What Happened to France’s Socialist Party?

It was downhill from Hollande.

by Ell Folan

4 April 2022

French former president Francois Hollande, wearing a blue suit and dark blue tie, raises his hands above his head.
Mathieu Delmestre / Flickr

On 7 May 2012, François Hollande narrowly defeated incumbent Nicholas Sarkozy, ending 17 years of conservative presidencies in France. A month after his win, Holland’s centre-left Parti Socialiste (PS) and its allies won an overall majority in both chambers of parliament. The stage seemed set for PS to reshape France. Ten years later, those days seem remarkably distant.

PS now holds just 25 seats out of 577 in the French National Assembly. Anne Hidalgo, mayor of Paris and the PS presidential nominee, is struggling to poll higher than small communist parties; one poll placed her in eleventh place. How did this happen?

Like many stories of centre-left decline, the PS’s can be ascribed to its adoption of rightwing policies, its appointment of unpopular leaders, the loss of some of its base to the far right and factionalism. Any one of these might have been enough to spell defeat in 2017; all of them at once has decimated the party.

First, some context. Like the UK, France does not have proportional representation; MPs and the president are elected in a two-round system, with only the top few candidates going through to a run-off.

This two-round system has left the PS watching from the sidelines more than once, but in 2012 they triumphed. Yet the millions of voters who had elected them quickly become disillusioned. Hollande, elected on a program of taxing the rich and supporting trade unions, pursued multiple labour reforms that weakened trade unions, raised workers’ pension contributions and made it easier for firms to sack workers – reforms that were bitterly opposed by his own base and the public.

“[Hollande] is supposed to be on the left,” one disillusioned trade unionist told the Financial Times. He wasn’t the only one: barely halfway through Hollande’s term, the PS had fallen to third place in the European elections; just 53% of Hollande voters backed his party in those elections.

This alienation of the PS base had disastrous consequences: in 2017, more Hollande 2012 voters backed leftist Jean-Luc Mélenchon (24%) than backed Hollande’s own party (15%).

Yet it was not simply the PS’s policy choices that alienated their voters; their choice of president also massively damaged their popularity. Hollande saw his approval ratings decline dramatically over the course of his presidency; by late 2016, just 4% of voters approved of him, making him less popular in France than Vladimir Putin.

This was the result not only of Hollande’s controversial policies but his spicy takes. In 2016, a book by two French journalists entitled A President Shouldn’t Say That revealed a series of quotes from Hollande in which he suggested the French judiciary was full of “cowards” and that footballers need “brain-building”, that Sarkozy was a “crude mini-De Gaulle” and a “Duracell rabbit” and the Green party a “cynical pain in the butt”. Hollande even insulted his own ministers.

Although Hollande ultimately chose not to run for re-election, the damage had been done. Some switched to leftwing parties, but others went in the opposite direction: the far-right National Front (FN) surged during Hollande’s presidency, its growth ascribed to economic decline, the effects of globalisation, opposition to immigration and rising Islamophobia.

Not only did the PS do little to respond to these issues, it exacerbated them. Under Hollande, unemployment rose to 10%, while the president declared that his country had “a problem with Islam” and declined to repeal his predecessor’s burqa ban. Predictably, the PS’s refusal to oppose Islamophobia did not weaken the far right: FN candidate Marine Le Pen’s support amongst workers grew from 25% in 2012 to 39% in 2017.

The final cause of PS’s collapse was a damaging party split precipitated by Emmanuel Macron’s decision to mount an independent bid for the presidency.

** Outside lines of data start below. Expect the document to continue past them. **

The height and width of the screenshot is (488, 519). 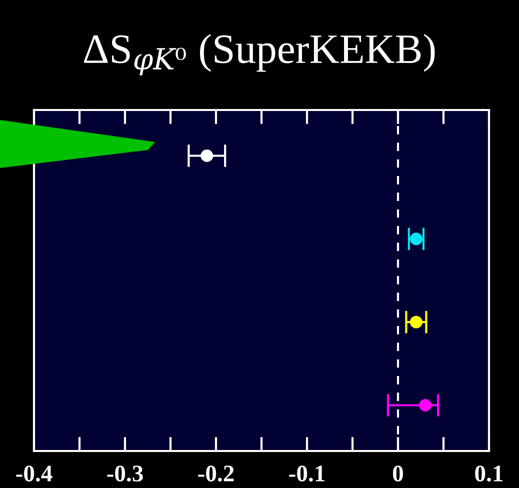 I want to click on x-tick-label: -0.4, so click(x=34, y=474).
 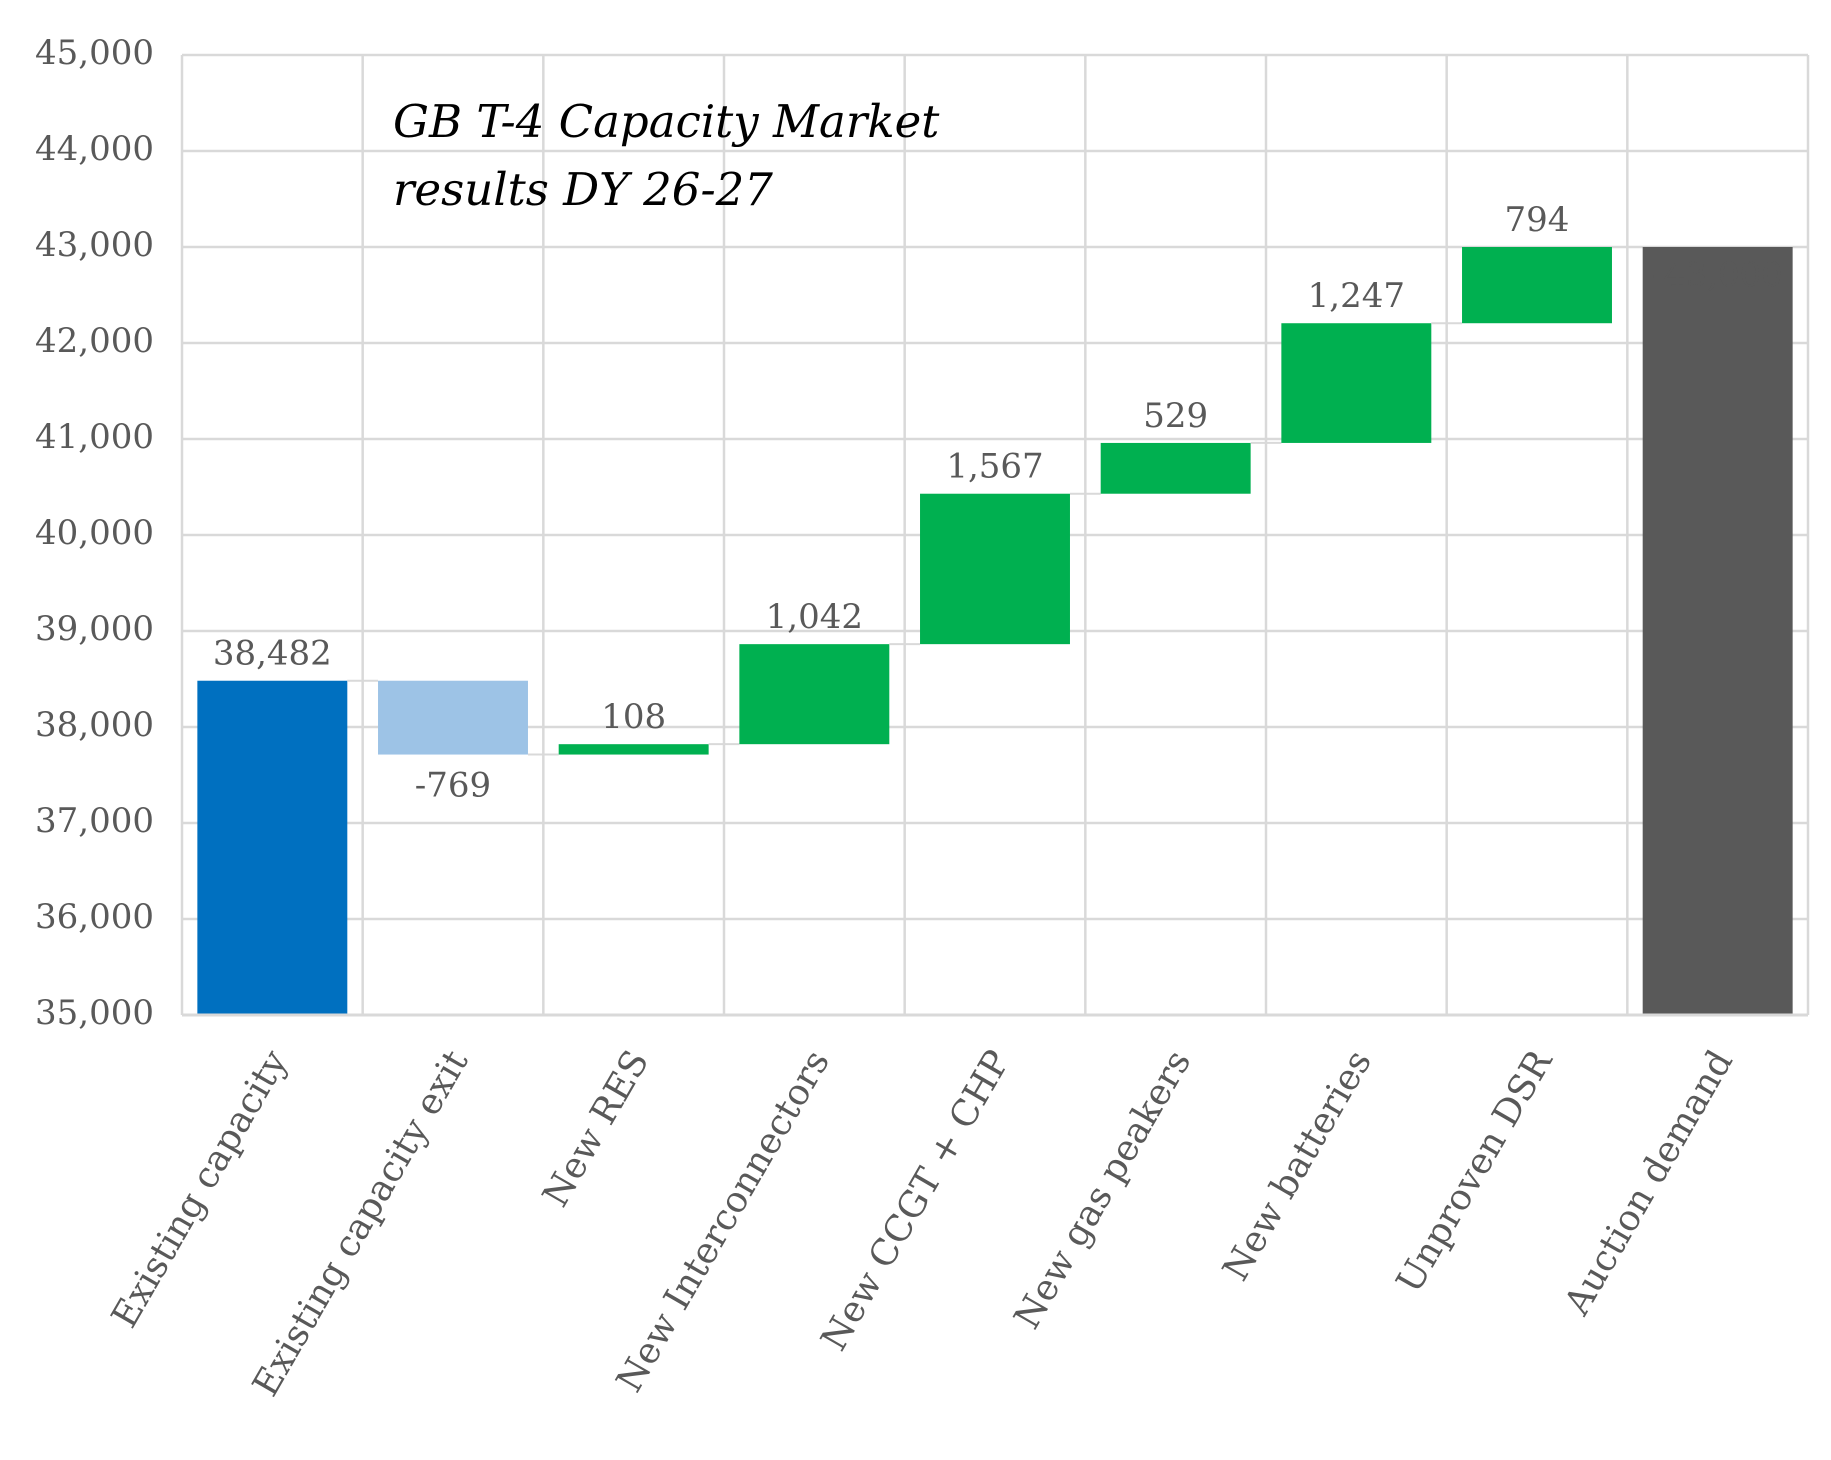 What do you see at coordinates (94, 917) in the screenshot?
I see `y-tick-label: 36,000` at bounding box center [94, 917].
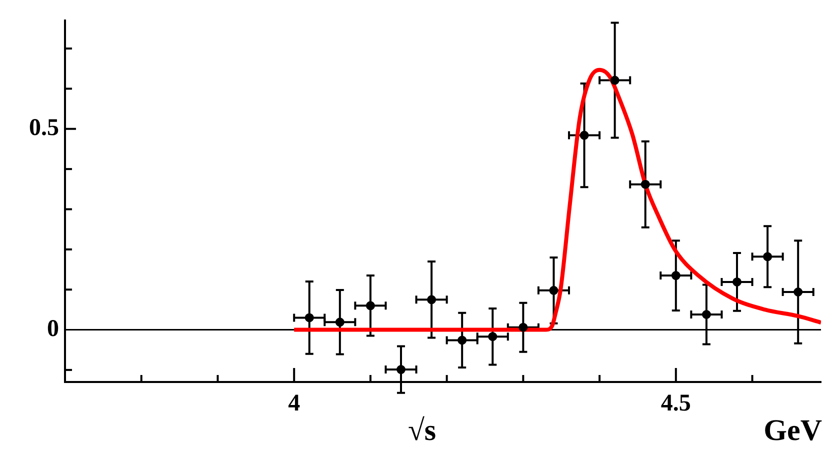 The image size is (826, 453). What do you see at coordinates (53, 329) in the screenshot?
I see `y-tick-label: 0` at bounding box center [53, 329].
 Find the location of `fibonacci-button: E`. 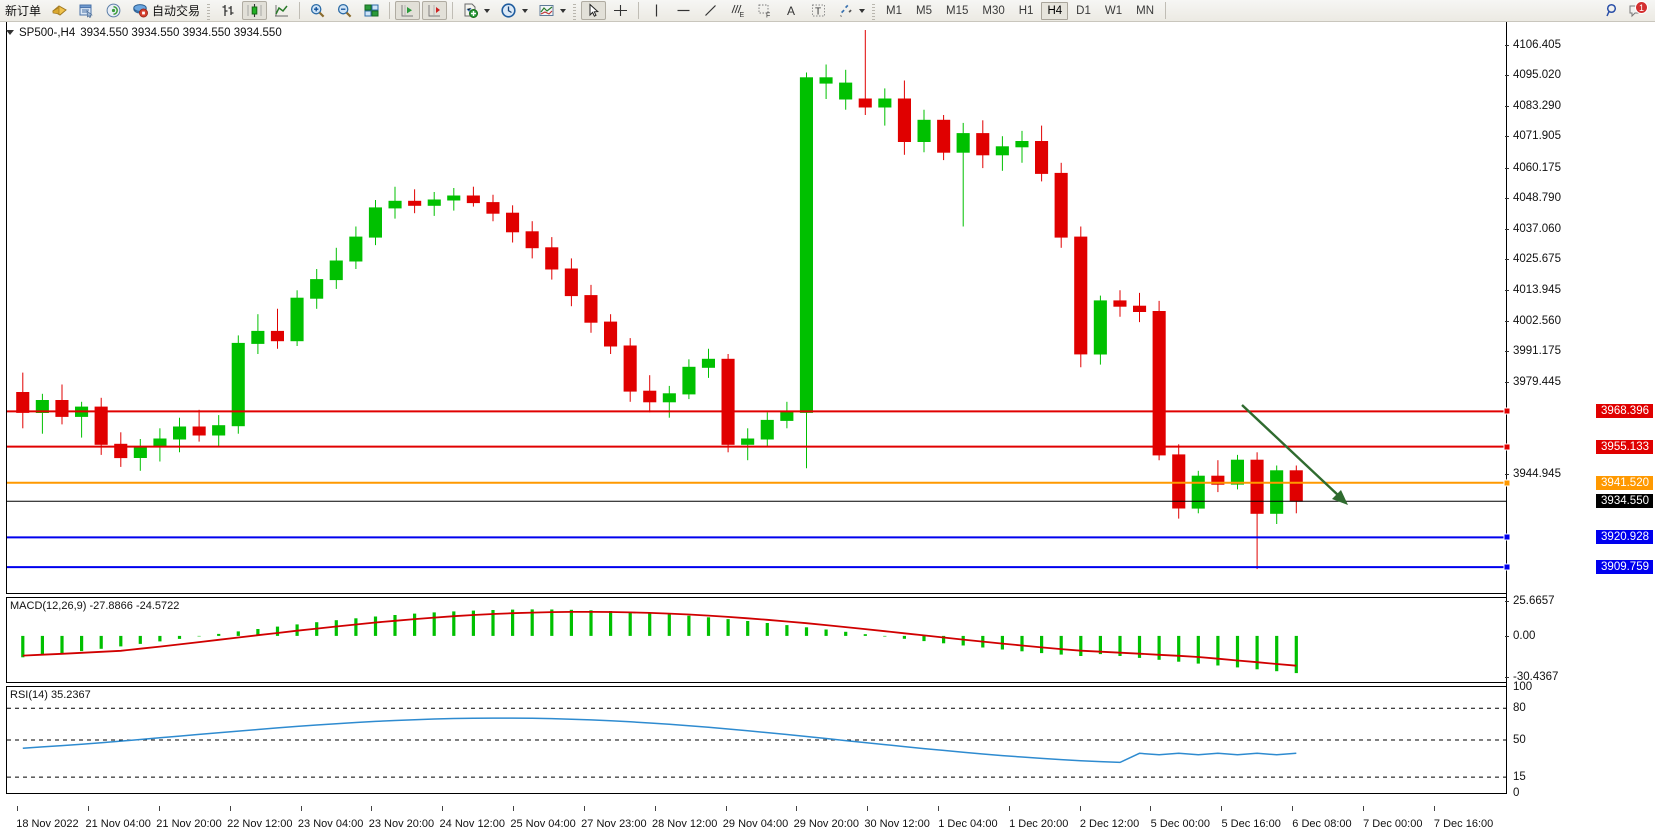

fibonacci-button: E is located at coordinates (738, 10).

Macron, a centrist who had served in Hollande’s cabinet, declined to participate in the PS primary and instead ran under the banner of his own party, En Marche.

Multiple senior PS officials backed Macron over the PS candidate Benoit Hamon, including former prime minister Manuel Valls, Lyon mayor Gérard Collomb, former Paris mayor Bertrand Delanoë and multiple MPs. Most PS voters followed them: 47% of those who voted for Hollande in 2012 went on to cast their first-round ballot for Macron in 2017. Just 15% voted for Hamon.

All these factors – a disillusioned base, a profoundly unpopular incumbent, a resurgent far right and a divided party – combined to deliver the PS its worst-ever result. Five years on, the party has yet to recover. In the 2019 EU elections, it fell back further; ahead of the 2022 race, the party seriously considered not running due to a lack of funds.

The PS is unlikely to vanish in the immediate future; the nature of France’s two-round system and the tendency of parties to form alliances mean that they will probably hold on to a medium-sized group of MPs. But the PS collapse remains a cautionary tale for parties of the centre-left. Alienating your base, pushing rightwing policies and failing to challenge far-right rhetoric can have dire consequences – and a divided party will not succeed.

Ell Folan is the founder of Stats for Lefties.